| Teks Sumber |
---+---
Sebetulnya, banyak makna yang dapat dipetik dari ibadah qurban ini, baik secara ruhiyah maupun secara sosial-kemasyarakatan. Secara ruhiyah, ibadah ini bisa menumbuhkan dan meningkatkan kesadaran ritual dari para pelakunya. Secara sosial-kemasyarakatan, ibadah qurban akan bermakna apabila kerelaan dan keikhlasan orang-orang yang melaksanakan qurban berimbas pada perilaku keseharian dan perhatiannya pada sesama, utamanya kaum miskin dan mustadzafiin

Selain kemanfaatan qurban, di perayaan Hari Idul Adha ini juga bersamaan dengan perjalanan para jemaah haji di Mekkah dan Madinah. Haji juga memiliki makna yang luar biasa. Haji menjadi rukun Islam yang kelima yang senantiasa dirindukan kesempatannya oleh umat Islam.

Esensi Ritual Haji

Menurut Dr. Muhbib Abdul Wahhab (2014), Haji adalah ibadah yang multidimensi sekaligus multi nilai. Manasik haji bukan sekedar ritualitas fisik-formal tanpa makna moral. Prosesi manasik haji adalah sebuah “drama kehidupan” yang sarat filosofi, simbol, nilai dan makna, terutama makna sosial kultural.

Ritual Haji dimulai dengan niat ihram di miqat (garis start haji). Pakaian ihram mengandung pesan bahwa menjadi tamu Allah itu harus suci lahir batin, berhati tulus ikhlas, tidak egois, tetapi egaliter, emansipatoris, dan siap memenuhi panggilan ketaatan (talbiyah) dan hanya berharap memperoleh ridha-Nya. Menjadi tamu Allah haruslah menunjukkan kebersihan hati, ketulusan niat, dan kesungguhan komitmen untuk tidak memperlihatkan stratifikasi dan arogansi sosial yang sering kali disimbolkan dalam berpakaian.

Makna Thawaf bukan sekedar mengelilingi Ka’bah tujuh kali. Thawaf mendidik jamaah haji bergerak dinamis dalam orbit tauhid. Konsistensi dalam bertauhid memacu gerak untuk maju dan terus berperilaku progresif. Orang yang berthawaf adalah orang yang antikemunduran dan kejumudan. Thawaf menyadarkan pentingnya nilai mobilitas dan progresivitas sosial. Thawaf merupakan titik tolak menuju transformasi sosial-kultural yang berkeadaban. Thawaf juga merupakan gerakan “tasbih universal” dengan menjadikan tauhidullah sebagai orbit kehidupan.

Sa’i (berusaha, berlari-lari kecil) antara shafa dan marwa melambangkan etos dan disiplin kerja yang tinggi. Hajar, ibunda Ismail, memberikan keteladanan sebagai seorang ibu yang sangat tulus dan pantang menyerah untuk berusaha demi masa depan anaknya. Etos dan disiplin kerja itu harus dimulai dari shafa (ketulusan hati dan kejernihan pikiran). Sa’i harus maksimal agar mencapai marwa (kepuasan hati, hasil maksimal atau prestasi tinggi). Sa’i diperankan oleh seorang ibu yang tulus dan penuh kasih sayang terhadap anaknya. Sa’i mendidik kita untuk mendahulukan cinta sesama, dengan memperlihatkan berbagai upaya maksimal “menyelamatkan masa depan” anak bangsa.
---+---
| Data Tersimpan |
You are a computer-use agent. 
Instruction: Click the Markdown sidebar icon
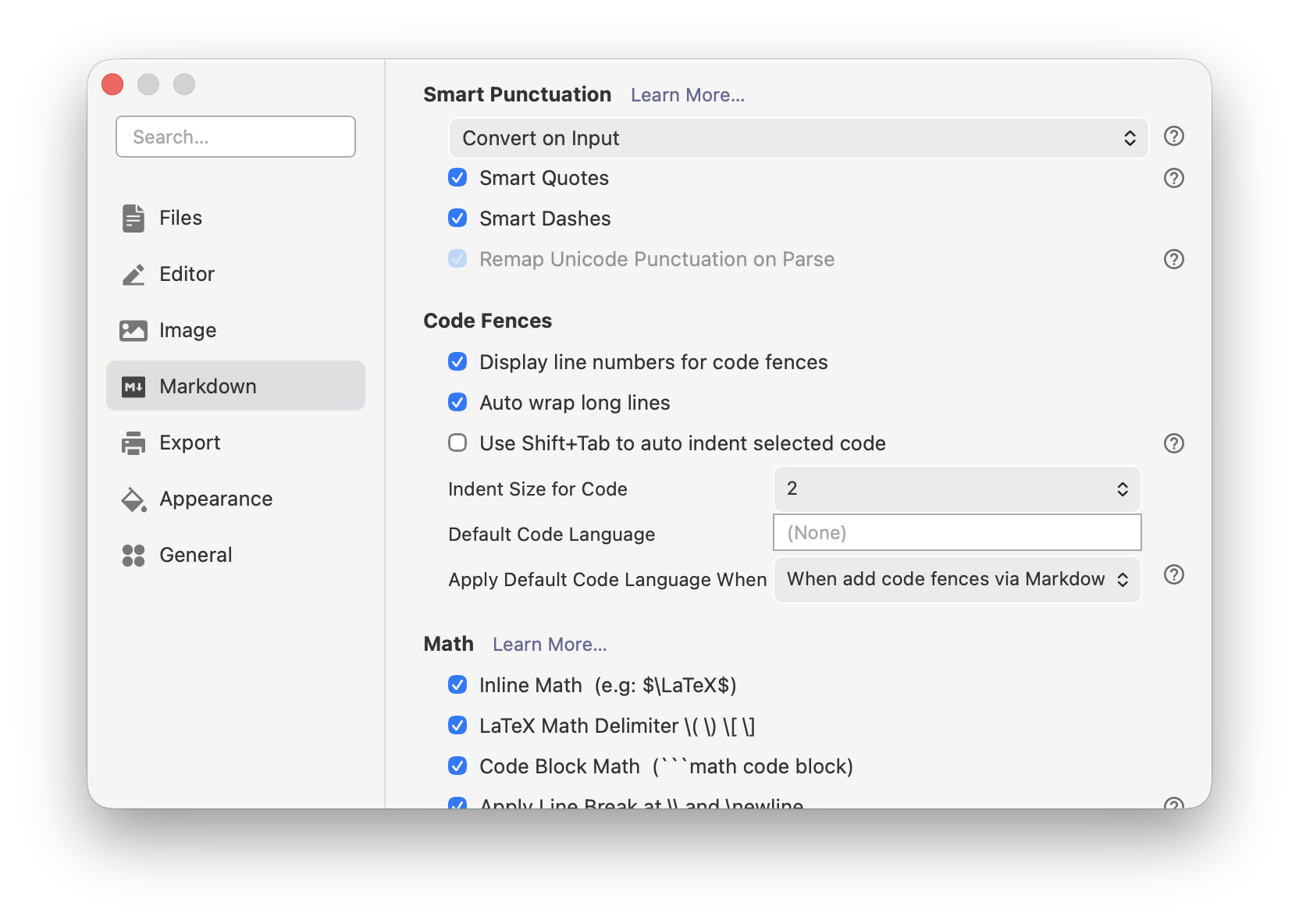[133, 386]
---+---
| Rincian Tugas |
Lanjutkan teks tentang makna ibadah qurban dan ritual haji, mulai dari sesudah kalimat terakhirnya.

| Hasil Latihan |
Wuquf di Arafah merupakan kesadaran spiritual akan pentingnya “berhenti seraya berefleksi untuk makrifat diri” (introspeksi dan evaluasi diri) dan merasakan kehadiran Allah SWT. Sebagai lambang miniatur padang “makhsyar” di akhirat kelak, wukuf memberi kesadaran akan pentingnya introspeksi diri, pengenalan jati diri, dan “pengadilan terhadap diri sendiri”. Jika selama ini manusia cenderung mengadili orang lain, atau tidak pernah berbuat adil, Arafah adalah momentum yang tepat untuk mengambil keputusan yang arif: apakah selama ini jama’ah haji yang berwukuf sudah benar-benar menjadi hamba-Nya, ataukah masih menjadi hamba selain-Nya: hamba kekuasaan, hamba kebendaan, hamba kesenangan duniawi? Apakah yang berwukuf itu sudah meneladani akhlak Allah atau masih selalu mengikuti hawa nafsu dan setan?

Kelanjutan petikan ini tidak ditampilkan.